La concentración principal se realizó en el Nudo Vial de la Ciudad de Mendoza, donde confluyeron afiliados de distintos sectores junto a organizaciones sindicales nucleadas en la CTA Autónoma, la CTA de los Trabajadores y la CGT. Desde el gremio aseguraron que la medida tuvo “fuerte acatamiento”, especialmente en hospitales y dependencias públicas, donde debieron reprogramarse turnos no urgentes, manteniendo únicamente guardias mínimas y servicios de emergencia.

El secretario general de ATE Mendoza, Roberto Macho, afirmó que la jornada representó un claro mensaje contra lo que definió como una reforma laboral “regresiva” y contra el deterioro del poder adquisitivo en la provincia.
“Los trabajadores han dicho basta a las políticas económicas y sociales que nos empobrecen. El paro ha sido contundente en Mendoza. Estamos reclamando salarios dignos y el fin de las reformas que recortan derechos”, sostuvo.
Macho aseguró que el reclamo salarial es central y planteó que el salario inicial de un trabajador estatal debería ubicarse en torno a los 1.800.000 pesos, en línea con el costo estimado de la canasta básica. Además, reiteró el pedido de reapertura de paritarias y cuestionó que las discusiones salariales no se estén dando en el ámbito de negociación colectiva.
Durante su discurso, el dirigente vinculó la conflictividad actual con otros momentos de fuerte tensión social en la historia argentina y advirtió que la protesta “es el comienzo de nuevas luchas” si no hay cambios en la política económica.
Por su parte, la secretaria adjunta de ATE y de la CTA Autónoma Mendoza, Adriana Iranzo, puso el foco en las denuncias por presiones y amenazas a trabajadores que adhieren a las medidas de fuerza.

“Se ha intentado disciplinar a los compañeros con advertencias de descuentos salariales y cambios de funciones. Así no se gobierna en democracia”, señaló.
Iranzo también remarcó el impacto diferencial que, según su visión, tendría la reforma laboral sobre las mujeres trabajadoras.
“Esta reforma castiga doblemente a las mujeres. No solo precariza el salario, sino que extiende jornadas y dificulta la conciliación con las tareas de cuidado. Es una forma de violencia institucional”, expresó.
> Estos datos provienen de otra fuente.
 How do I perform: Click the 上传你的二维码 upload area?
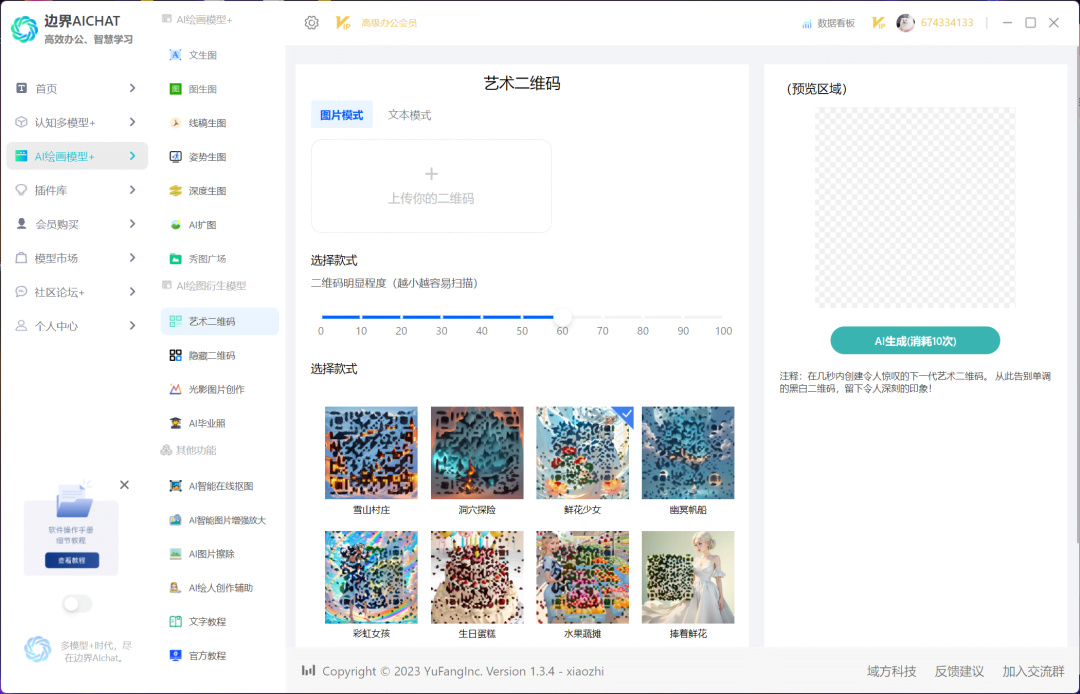pyautogui.click(x=430, y=186)

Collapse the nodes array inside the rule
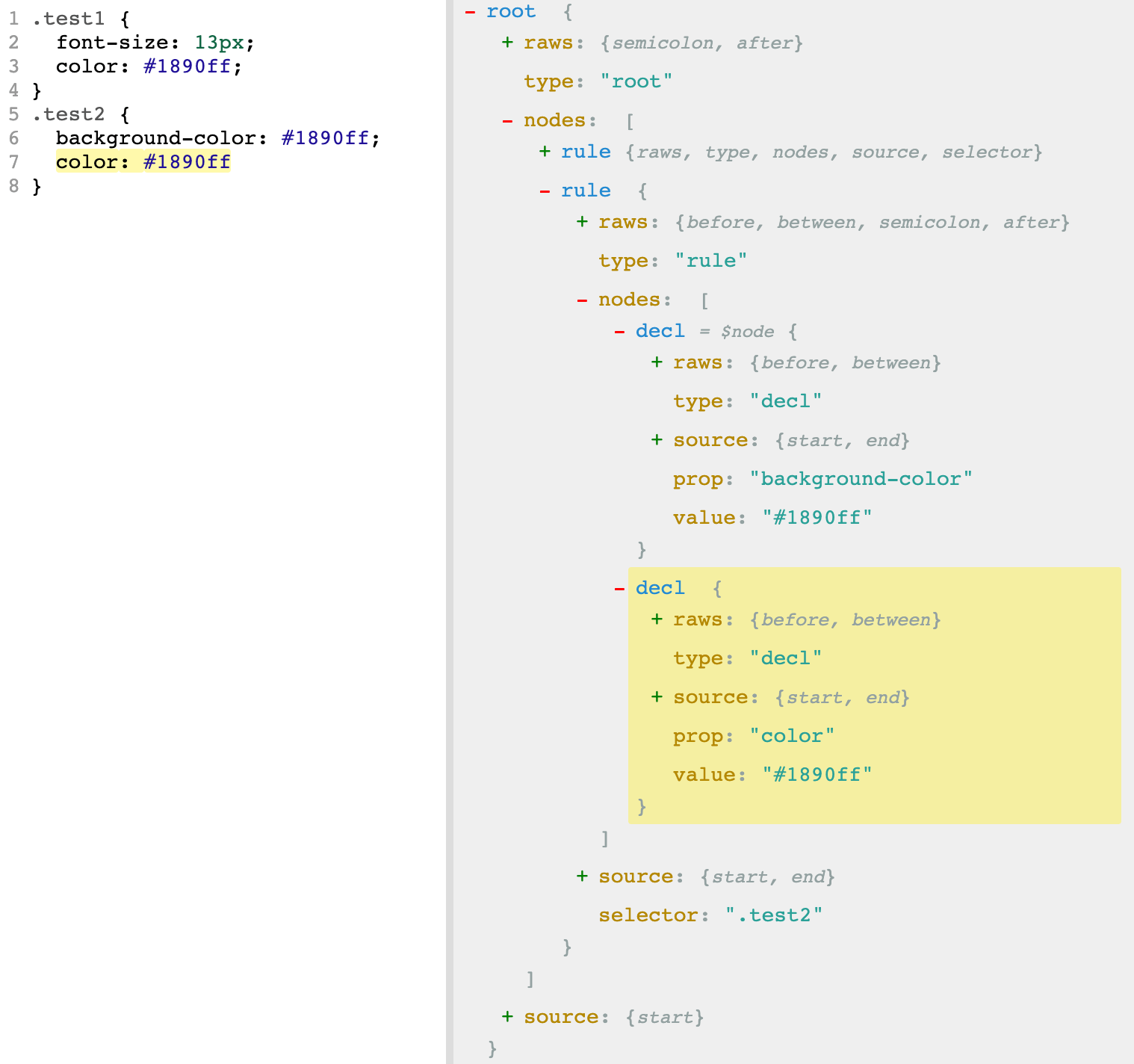click(582, 300)
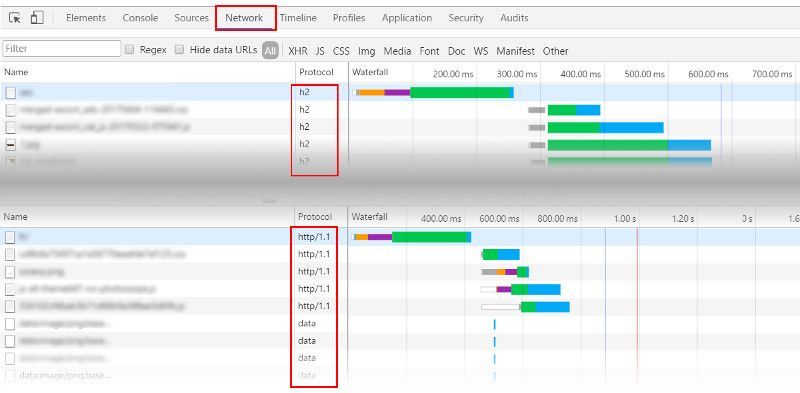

Desde el sindicato insistieron en que la protesta no se limita al rechazo de la reforma laboral, sino que incluye el reclamo por el fin del trabajo precario en el Estado, la mejora de las condiciones laborales y la recuperación del poder adquisitivo perdido en los últimos años.
El paro del 19F se inscribe en un plan de acción gremial que podría profundizarse en caso de que no se convoque a paritarias ni se modifiquen los proyectos de reforma en debate.